# Extracted data entries
"""

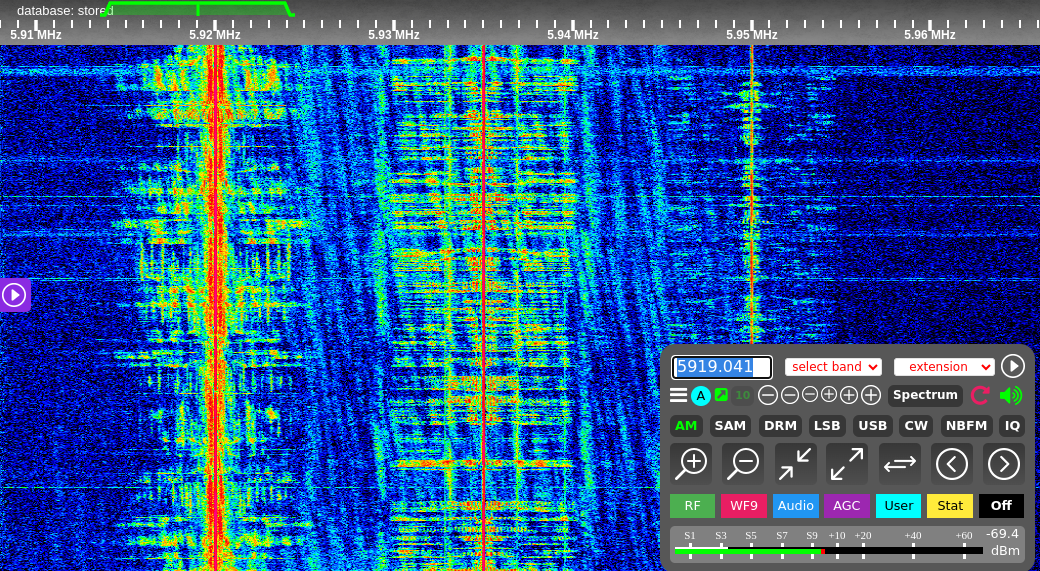
Task: Open the select band dropdown
Action: tap(833, 367)
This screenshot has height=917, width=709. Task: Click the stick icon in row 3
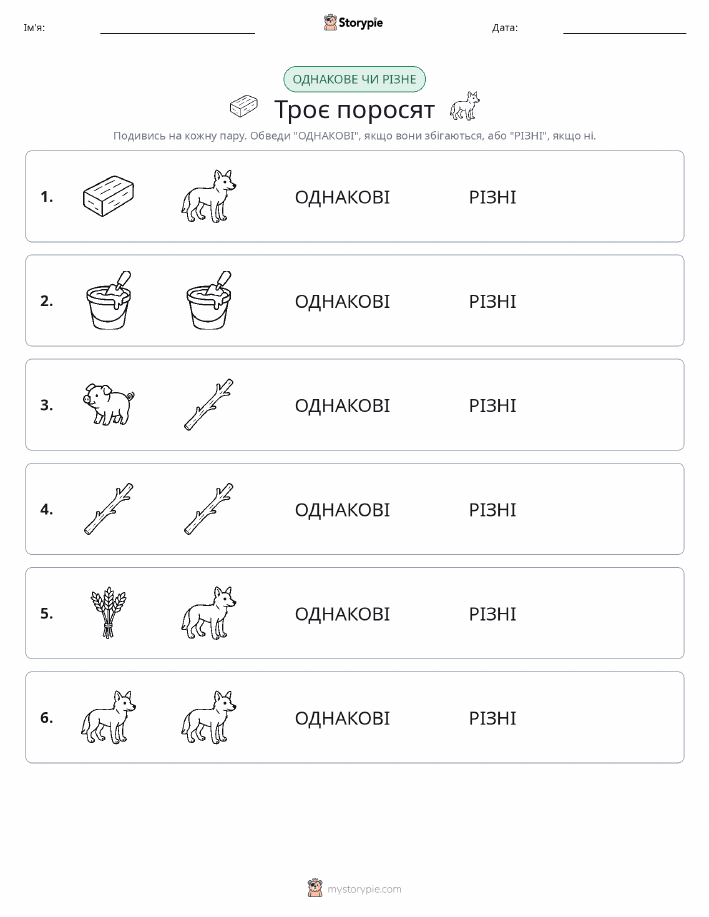pyautogui.click(x=208, y=405)
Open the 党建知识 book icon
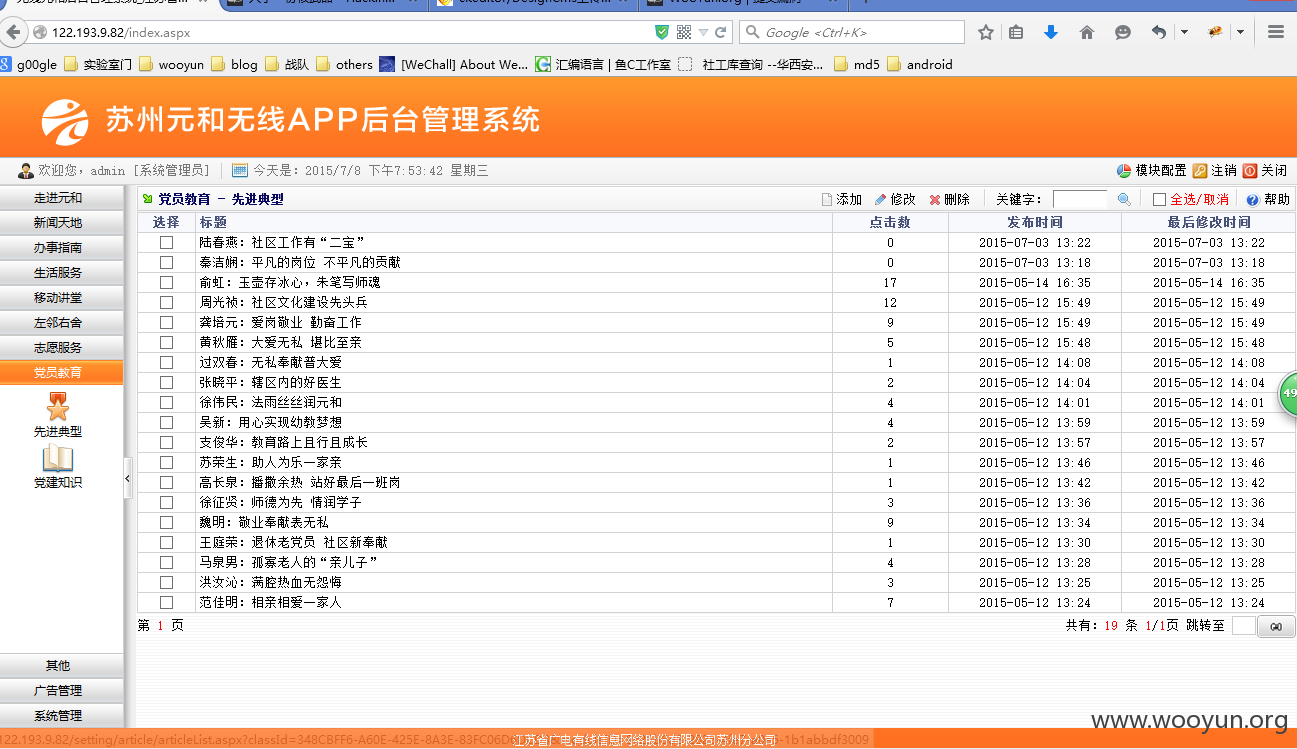Screen dimensions: 1297x749 click(58, 459)
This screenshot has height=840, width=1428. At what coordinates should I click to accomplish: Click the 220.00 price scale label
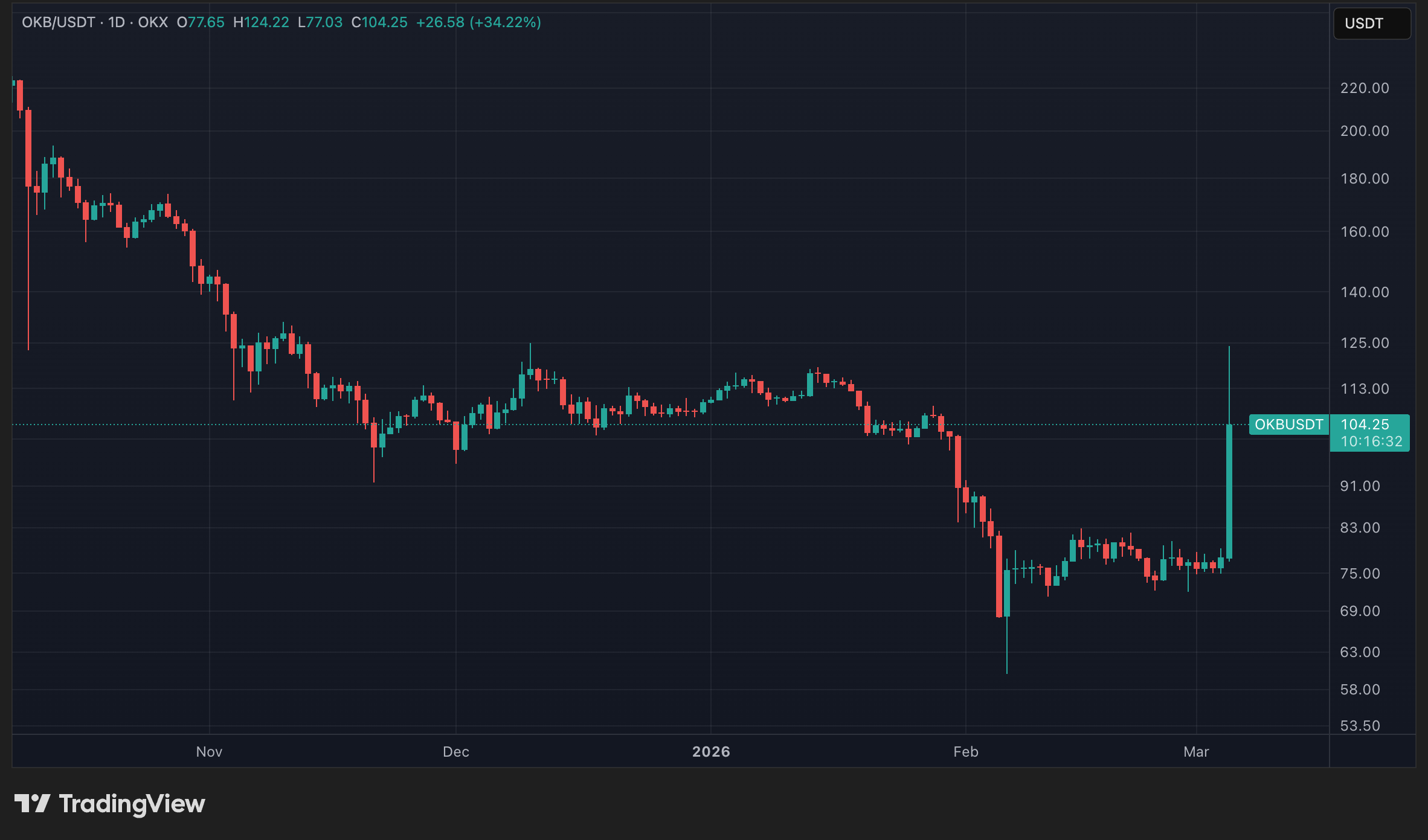pos(1365,88)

"""

Exactly as written, set down the lines from the line holding "Open the 党建知识 book icon" to the last line of the data, both ends included, pictures excluded.

Open the 党建知识 book icon
Screen dimensions: 1297x749 click(58, 459)
This screenshot has height=840, width=1428. At what coordinates should I click to accomplish: Click the 220.00 price scale label
pos(1365,88)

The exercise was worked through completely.